- **DIRECTIONS FOR THIS TASK**: Every record below, from the first line to the last, is to be set down again exactly.

----- INPUT DATA

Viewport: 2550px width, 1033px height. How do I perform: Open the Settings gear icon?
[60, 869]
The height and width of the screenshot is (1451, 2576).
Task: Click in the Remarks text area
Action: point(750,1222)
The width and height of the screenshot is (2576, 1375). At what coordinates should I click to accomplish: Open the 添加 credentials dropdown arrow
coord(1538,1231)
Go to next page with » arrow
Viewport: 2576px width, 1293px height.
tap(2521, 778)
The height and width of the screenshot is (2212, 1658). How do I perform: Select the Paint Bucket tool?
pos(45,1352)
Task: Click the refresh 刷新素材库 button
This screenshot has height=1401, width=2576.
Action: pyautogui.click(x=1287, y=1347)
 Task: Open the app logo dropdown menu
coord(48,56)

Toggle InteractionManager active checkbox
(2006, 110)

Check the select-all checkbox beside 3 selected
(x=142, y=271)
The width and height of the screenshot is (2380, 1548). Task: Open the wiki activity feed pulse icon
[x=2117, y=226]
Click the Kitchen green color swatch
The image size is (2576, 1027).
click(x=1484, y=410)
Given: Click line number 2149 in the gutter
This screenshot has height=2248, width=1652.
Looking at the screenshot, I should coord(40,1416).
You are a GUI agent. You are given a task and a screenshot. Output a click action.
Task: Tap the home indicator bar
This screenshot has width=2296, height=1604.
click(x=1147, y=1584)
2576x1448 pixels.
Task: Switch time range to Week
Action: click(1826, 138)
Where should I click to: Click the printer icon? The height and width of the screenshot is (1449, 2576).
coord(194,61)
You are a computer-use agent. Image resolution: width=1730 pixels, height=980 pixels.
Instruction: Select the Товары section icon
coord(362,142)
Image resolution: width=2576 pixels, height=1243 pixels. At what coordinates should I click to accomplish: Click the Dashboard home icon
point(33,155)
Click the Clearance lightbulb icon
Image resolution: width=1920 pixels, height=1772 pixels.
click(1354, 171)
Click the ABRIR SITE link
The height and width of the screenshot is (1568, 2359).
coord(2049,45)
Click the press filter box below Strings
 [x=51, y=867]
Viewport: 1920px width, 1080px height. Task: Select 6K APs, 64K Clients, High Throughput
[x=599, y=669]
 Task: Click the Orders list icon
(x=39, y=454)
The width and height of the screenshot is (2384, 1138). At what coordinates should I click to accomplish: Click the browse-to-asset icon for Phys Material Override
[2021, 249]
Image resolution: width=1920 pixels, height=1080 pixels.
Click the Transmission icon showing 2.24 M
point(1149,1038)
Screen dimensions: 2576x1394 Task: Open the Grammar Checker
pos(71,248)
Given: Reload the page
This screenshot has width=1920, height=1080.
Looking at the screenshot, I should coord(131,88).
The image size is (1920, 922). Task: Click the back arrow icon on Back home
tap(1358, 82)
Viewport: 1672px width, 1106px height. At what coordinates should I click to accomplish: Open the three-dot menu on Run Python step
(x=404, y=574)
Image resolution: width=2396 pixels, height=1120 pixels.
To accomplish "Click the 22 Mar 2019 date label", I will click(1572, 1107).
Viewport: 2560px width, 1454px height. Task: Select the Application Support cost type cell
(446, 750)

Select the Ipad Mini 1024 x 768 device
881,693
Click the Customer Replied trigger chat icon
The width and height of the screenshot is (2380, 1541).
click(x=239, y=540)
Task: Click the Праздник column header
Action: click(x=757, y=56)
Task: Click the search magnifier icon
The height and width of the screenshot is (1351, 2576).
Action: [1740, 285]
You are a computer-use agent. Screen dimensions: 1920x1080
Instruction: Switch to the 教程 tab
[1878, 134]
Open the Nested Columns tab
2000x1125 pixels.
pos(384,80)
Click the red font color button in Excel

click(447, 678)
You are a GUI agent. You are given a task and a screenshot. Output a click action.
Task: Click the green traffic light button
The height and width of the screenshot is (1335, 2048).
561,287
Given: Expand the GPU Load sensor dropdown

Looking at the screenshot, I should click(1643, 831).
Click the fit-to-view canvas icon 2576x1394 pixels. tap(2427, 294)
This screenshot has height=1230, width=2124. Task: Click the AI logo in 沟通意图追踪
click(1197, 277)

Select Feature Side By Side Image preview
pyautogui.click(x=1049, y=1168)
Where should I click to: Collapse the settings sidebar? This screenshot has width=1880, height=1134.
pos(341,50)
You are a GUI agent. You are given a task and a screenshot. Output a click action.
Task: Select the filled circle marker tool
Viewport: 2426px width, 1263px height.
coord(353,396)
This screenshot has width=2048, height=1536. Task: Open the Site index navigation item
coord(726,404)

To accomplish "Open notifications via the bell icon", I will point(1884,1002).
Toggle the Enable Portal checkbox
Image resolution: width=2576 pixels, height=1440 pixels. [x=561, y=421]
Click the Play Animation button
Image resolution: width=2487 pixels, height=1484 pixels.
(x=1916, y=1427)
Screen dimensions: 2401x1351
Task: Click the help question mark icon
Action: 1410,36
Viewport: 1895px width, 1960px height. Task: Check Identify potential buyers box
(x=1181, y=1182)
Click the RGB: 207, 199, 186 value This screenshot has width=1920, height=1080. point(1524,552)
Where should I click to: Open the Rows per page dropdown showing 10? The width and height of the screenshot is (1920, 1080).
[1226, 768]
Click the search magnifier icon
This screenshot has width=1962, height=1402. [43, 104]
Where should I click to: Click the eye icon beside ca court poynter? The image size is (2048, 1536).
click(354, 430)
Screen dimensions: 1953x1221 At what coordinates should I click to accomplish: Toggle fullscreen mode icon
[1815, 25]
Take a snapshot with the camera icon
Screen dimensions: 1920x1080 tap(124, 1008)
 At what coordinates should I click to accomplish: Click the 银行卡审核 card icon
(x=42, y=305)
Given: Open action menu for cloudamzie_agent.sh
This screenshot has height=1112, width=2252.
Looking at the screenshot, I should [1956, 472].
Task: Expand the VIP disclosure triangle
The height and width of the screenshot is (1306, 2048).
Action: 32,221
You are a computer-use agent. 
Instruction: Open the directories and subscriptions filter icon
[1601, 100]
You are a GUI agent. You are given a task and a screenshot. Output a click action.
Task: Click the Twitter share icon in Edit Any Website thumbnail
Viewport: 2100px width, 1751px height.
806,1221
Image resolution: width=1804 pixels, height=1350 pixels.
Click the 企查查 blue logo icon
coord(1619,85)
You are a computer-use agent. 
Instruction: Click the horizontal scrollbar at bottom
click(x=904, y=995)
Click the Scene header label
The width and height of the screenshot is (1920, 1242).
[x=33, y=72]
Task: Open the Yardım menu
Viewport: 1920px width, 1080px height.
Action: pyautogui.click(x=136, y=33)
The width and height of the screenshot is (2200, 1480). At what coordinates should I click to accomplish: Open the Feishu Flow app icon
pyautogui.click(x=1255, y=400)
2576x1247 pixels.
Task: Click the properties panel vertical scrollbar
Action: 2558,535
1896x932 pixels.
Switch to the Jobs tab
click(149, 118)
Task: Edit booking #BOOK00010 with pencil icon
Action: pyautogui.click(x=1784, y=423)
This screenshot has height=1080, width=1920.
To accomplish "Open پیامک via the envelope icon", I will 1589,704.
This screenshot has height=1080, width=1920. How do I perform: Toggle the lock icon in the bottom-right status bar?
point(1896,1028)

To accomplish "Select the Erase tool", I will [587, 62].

----------

- **OUTPUT OF THE EXERCISE**:
Viewport: 2550px width, 1033px height. How do I perform: Open the Settings gear icon?
[60, 869]
The height and width of the screenshot is (1451, 2576).
Task: Click in the Remarks text area
Action: point(750,1222)
The width and height of the screenshot is (2576, 1375). At what coordinates should I click to accomplish: Open the 添加 credentials dropdown arrow
coord(1538,1231)
Go to next page with » arrow
Viewport: 2576px width, 1293px height.
tap(2521, 778)
The height and width of the screenshot is (2212, 1658). How do I perform: Select the Paint Bucket tool?
pos(45,1352)
Task: Click the refresh 刷新素材库 button
This screenshot has height=1401, width=2576.
Action: pyautogui.click(x=1287, y=1347)
 Task: Open the app logo dropdown menu
coord(48,56)

Toggle InteractionManager active checkbox
(2006, 110)

Check the select-all checkbox beside 3 selected
(x=142, y=271)
The width and height of the screenshot is (2380, 1548). Task: Open the wiki activity feed pulse icon
[x=2117, y=226]
Click the Kitchen green color swatch
The image size is (2576, 1027).
click(x=1484, y=410)
Given: Click line number 2149 in the gutter
This screenshot has height=2248, width=1652.
Looking at the screenshot, I should coord(40,1416).
You are a GUI agent. You are given a task and a screenshot. Output a click action.
Task: Tap the home indicator bar
This screenshot has width=2296, height=1604.
click(x=1147, y=1584)
2576x1448 pixels.
Task: Switch time range to Week
Action: click(1826, 138)
Where should I click to: Click the printer icon? The height and width of the screenshot is (1449, 2576).
coord(194,61)
You are a computer-use agent. Image resolution: width=1730 pixels, height=980 pixels.
Instruction: Select the Товары section icon
coord(362,142)
Image resolution: width=2576 pixels, height=1243 pixels. At what coordinates should I click to accomplish: Click the Dashboard home icon
point(33,155)
Click the Clearance lightbulb icon
Image resolution: width=1920 pixels, height=1772 pixels.
click(1354, 171)
Click the ABRIR SITE link
The height and width of the screenshot is (1568, 2359).
coord(2049,45)
Click the press filter box below Strings
 [x=51, y=867]
Viewport: 1920px width, 1080px height. Task: Select 6K APs, 64K Clients, High Throughput
[x=599, y=669]
 Task: Click the Orders list icon
(x=39, y=454)
The width and height of the screenshot is (2384, 1138). At what coordinates should I click to accomplish: Click the browse-to-asset icon for Phys Material Override
[2021, 249]
Image resolution: width=1920 pixels, height=1080 pixels.
Click the Transmission icon showing 2.24 M
point(1149,1038)
Screen dimensions: 2576x1394 Task: Open the Grammar Checker
pos(71,248)
Given: Reload the page
This screenshot has width=1920, height=1080.
Looking at the screenshot, I should coord(131,88).
The image size is (1920, 922). Task: Click the back arrow icon on Back home
tap(1358, 82)
Viewport: 1672px width, 1106px height. At what coordinates should I click to accomplish: Open the three-dot menu on Run Python step
(x=404, y=574)
Image resolution: width=2396 pixels, height=1120 pixels.
To accomplish "Click the 22 Mar 2019 date label", I will click(1572, 1107).
Viewport: 2560px width, 1454px height. Task: Select the Application Support cost type cell
(446, 750)

Select the Ipad Mini 1024 x 768 device
881,693
Click the Customer Replied trigger chat icon
The width and height of the screenshot is (2380, 1541).
click(x=239, y=540)
Task: Click the Праздник column header
Action: click(x=757, y=56)
Task: Click the search magnifier icon
The height and width of the screenshot is (1351, 2576).
Action: [1740, 285]
You are a computer-use agent. Screen dimensions: 1920x1080
Instruction: Switch to the 教程 tab
[1878, 134]
Open the Nested Columns tab
2000x1125 pixels.
pos(384,80)
Click the red font color button in Excel

click(447, 678)
You are a GUI agent. You are given a task and a screenshot. Output a click action.
Task: Click the green traffic light button
The height and width of the screenshot is (1335, 2048).
561,287
Given: Expand the GPU Load sensor dropdown

Looking at the screenshot, I should click(1643, 831).
Click the fit-to-view canvas icon 2576x1394 pixels. tap(2427, 294)
This screenshot has height=1230, width=2124. Task: Click the AI logo in 沟通意图追踪
click(1197, 277)

Select Feature Side By Side Image preview
pyautogui.click(x=1049, y=1168)
Where should I click to: Collapse the settings sidebar? This screenshot has width=1880, height=1134.
pos(341,50)
You are a GUI agent. You are given a task and a screenshot. Output a click action.
Task: Select the filled circle marker tool
Viewport: 2426px width, 1263px height.
coord(353,396)
This screenshot has width=2048, height=1536. Task: Open the Site index navigation item
coord(726,404)

To accomplish "Open notifications via the bell icon", I will point(1884,1002).
Toggle the Enable Portal checkbox
Image resolution: width=2576 pixels, height=1440 pixels. [x=561, y=421]
Click the Play Animation button
Image resolution: width=2487 pixels, height=1484 pixels.
(x=1916, y=1427)
Screen dimensions: 2401x1351
Task: Click the help question mark icon
Action: 1410,36
Viewport: 1895px width, 1960px height. Task: Check Identify potential buyers box
(x=1181, y=1182)
Click the RGB: 207, 199, 186 value This screenshot has width=1920, height=1080. point(1524,552)
Where should I click to: Open the Rows per page dropdown showing 10? The width and height of the screenshot is (1920, 1080).
[1226, 768]
Click the search magnifier icon
This screenshot has width=1962, height=1402. [43, 104]
Where should I click to: Click the eye icon beside ca court poynter? The image size is (2048, 1536).
click(354, 430)
Screen dimensions: 1953x1221 At what coordinates should I click to accomplish: Toggle fullscreen mode icon
[1815, 25]
Take a snapshot with the camera icon
Screen dimensions: 1920x1080 tap(124, 1008)
 At what coordinates should I click to accomplish: Click the 银行卡审核 card icon
(x=42, y=305)
Given: Open action menu for cloudamzie_agent.sh
This screenshot has height=1112, width=2252.
Looking at the screenshot, I should [1956, 472].
Task: Expand the VIP disclosure triangle
The height and width of the screenshot is (1306, 2048).
Action: 32,221
You are a computer-use agent. 
Instruction: Open the directories and subscriptions filter icon
[1601, 100]
You are a GUI agent. You are given a task and a screenshot. Output a click action.
Task: Click the Twitter share icon in Edit Any Website thumbnail
Viewport: 2100px width, 1751px height.
806,1221
Image resolution: width=1804 pixels, height=1350 pixels.
Click the 企查查 blue logo icon
coord(1619,85)
You are a computer-use agent. 
Instruction: Click the horizontal scrollbar at bottom
click(x=904, y=995)
Click the Scene header label
The width and height of the screenshot is (1920, 1242).
[x=33, y=72]
Task: Open the Yardım menu
Viewport: 1920px width, 1080px height.
Action: pyautogui.click(x=136, y=33)
The width and height of the screenshot is (2200, 1480). At what coordinates should I click to accomplish: Open the Feishu Flow app icon
pyautogui.click(x=1255, y=400)
2576x1247 pixels.
Task: Click the properties panel vertical scrollbar
Action: 2558,535
1896x932 pixels.
Switch to the Jobs tab
click(149, 118)
Task: Edit booking #BOOK00010 with pencil icon
Action: pyautogui.click(x=1784, y=423)
This screenshot has height=1080, width=1920.
To accomplish "Open پیامک via the envelope icon", I will 1589,704.
This screenshot has height=1080, width=1920. How do I perform: Toggle the lock icon in the bottom-right status bar?
point(1896,1028)

To accomplish "Select the Erase tool", I will [587, 62].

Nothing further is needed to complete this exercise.